▶ [MATERIAL FOR THIS TASK]

┄┄┄┄┄┄┄┄┄┄

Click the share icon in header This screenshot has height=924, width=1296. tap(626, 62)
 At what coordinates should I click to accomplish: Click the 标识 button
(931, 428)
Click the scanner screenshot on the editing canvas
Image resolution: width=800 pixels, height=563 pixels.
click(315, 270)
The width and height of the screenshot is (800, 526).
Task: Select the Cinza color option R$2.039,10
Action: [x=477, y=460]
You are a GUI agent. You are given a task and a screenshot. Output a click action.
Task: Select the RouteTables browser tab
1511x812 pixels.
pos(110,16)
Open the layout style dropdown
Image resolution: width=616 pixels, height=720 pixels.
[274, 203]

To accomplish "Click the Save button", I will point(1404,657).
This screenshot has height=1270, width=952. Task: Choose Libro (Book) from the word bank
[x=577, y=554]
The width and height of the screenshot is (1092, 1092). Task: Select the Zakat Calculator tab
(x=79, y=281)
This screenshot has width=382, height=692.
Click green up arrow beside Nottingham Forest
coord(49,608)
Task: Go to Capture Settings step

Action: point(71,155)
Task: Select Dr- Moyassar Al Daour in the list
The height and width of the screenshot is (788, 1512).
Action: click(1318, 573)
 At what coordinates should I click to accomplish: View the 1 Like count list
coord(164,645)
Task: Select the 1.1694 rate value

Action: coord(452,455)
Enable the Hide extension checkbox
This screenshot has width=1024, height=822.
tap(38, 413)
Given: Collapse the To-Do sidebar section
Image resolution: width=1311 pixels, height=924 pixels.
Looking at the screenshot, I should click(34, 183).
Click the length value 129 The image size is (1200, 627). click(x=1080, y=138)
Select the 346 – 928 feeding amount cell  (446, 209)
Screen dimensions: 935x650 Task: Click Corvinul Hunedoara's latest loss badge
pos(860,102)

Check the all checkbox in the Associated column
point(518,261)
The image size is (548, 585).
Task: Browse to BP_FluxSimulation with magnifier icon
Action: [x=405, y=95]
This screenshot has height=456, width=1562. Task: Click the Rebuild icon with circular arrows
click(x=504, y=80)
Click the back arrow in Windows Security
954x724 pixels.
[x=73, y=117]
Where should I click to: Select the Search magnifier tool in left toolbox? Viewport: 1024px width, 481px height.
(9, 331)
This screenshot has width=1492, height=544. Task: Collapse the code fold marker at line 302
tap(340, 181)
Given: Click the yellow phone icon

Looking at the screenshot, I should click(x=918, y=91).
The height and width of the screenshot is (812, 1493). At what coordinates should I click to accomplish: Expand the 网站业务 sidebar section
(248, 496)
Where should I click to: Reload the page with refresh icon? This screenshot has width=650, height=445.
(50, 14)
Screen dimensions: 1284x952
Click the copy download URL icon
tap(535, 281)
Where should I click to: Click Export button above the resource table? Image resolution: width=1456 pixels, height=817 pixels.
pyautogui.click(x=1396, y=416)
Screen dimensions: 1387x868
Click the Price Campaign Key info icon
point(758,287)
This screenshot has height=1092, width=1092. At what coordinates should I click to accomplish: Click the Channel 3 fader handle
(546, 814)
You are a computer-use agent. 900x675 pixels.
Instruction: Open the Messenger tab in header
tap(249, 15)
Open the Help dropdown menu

┄┄┄┄┄┄┄┄┄┄

▶ [EXERCISE GOAL]
Starting at the line that contains "You are a computer-use agent. 900x675 pixels." and ending with the last line of the material, rewrite those lines with "Messenger" replaced by "Chat" and everything else left unchanged.

▶ [IN RESPONSE]
You are a computer-use agent. 900x675 pixels.
Instruction: Open the Chat tab in header
tap(249, 15)
Open the Help dropdown menu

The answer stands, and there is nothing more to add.